La Résistance dans le Gers
Femmes, hommes, ils ont fait vivre la Résistance dans le Gers.


Tomàs Guerrero Ortega (Camilo)
Républicain espagnol amputé d’une jambe après la guerre d’Espagne, Tomas Guerrero Ortega rejoint la Résistance en 1943 sous le nom de « Camilo ». Il dirige un groupe de guérilleros et combat aux côtés du maquis de Castelnau-sur-l’Auvignon et du Bataillon de l’Armagnac.

Louis Villanova
Louis Villanova est l’un des premiers résistants du Gers.

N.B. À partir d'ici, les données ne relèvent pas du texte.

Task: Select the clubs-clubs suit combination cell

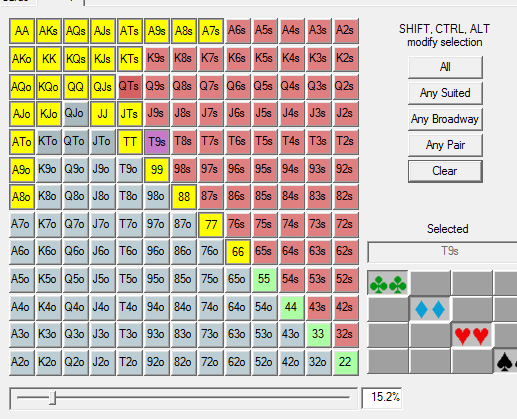Action: pos(388,283)
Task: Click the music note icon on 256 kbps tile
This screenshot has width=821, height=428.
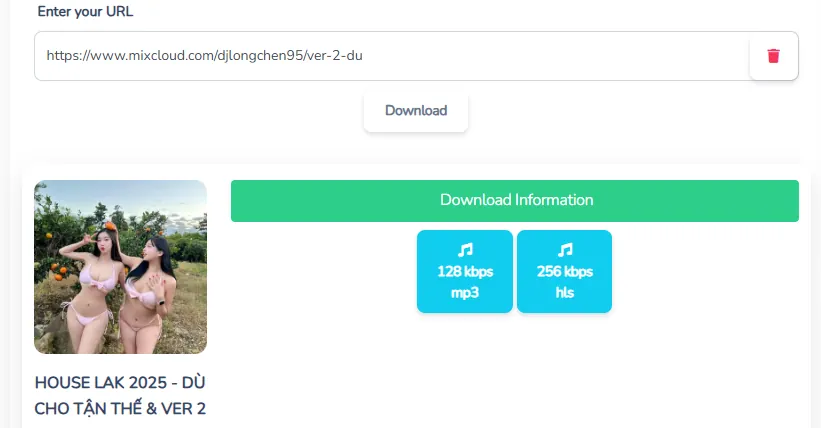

Militaire de carrière, il participe dès 1940, aux côtés de Fernand Mauroux, Ernest Vila, Jean Bourrec et Georges Daubèze, à la constitution du premier noyau de résistance à Auch et dans le département, où il est chargé des questions militaires.

Georges Daubèze
Georges Daubèze est l’un des premiers résistants du Gers. Membre dès novembre 1940 du noyau auscitain aux côtés de Louis Villanova, Fernand Mauroux, Ernest Vila et Jean Bourrec, il est chargé des relations avec la Résistance militaire. Arrêté et déporté en 1944, il revient en avril 1945.

Jean Bourrec
Jean Bourrec, professeur adjoint au lycée d’Auch, est l’un des premiers résistants du Gers. Membre dès novembre 1940 du noyau auscitain aux côtés de Fernand Mauroux, Ernest Vila, Georges Daubèze et Louis Villanova, il devient ensuite secrétaire général des Mouvements unis de la Résistance (MUR).

Henri Thiébaud
Henri Thiébaud est un résistant qui travaillait à la mairie de Mont-de-Marsan et qui a trouvé la mort dans le bois de Bascaules, à Toujouse, après avoir été arrêté par les soldats nazis au Houga.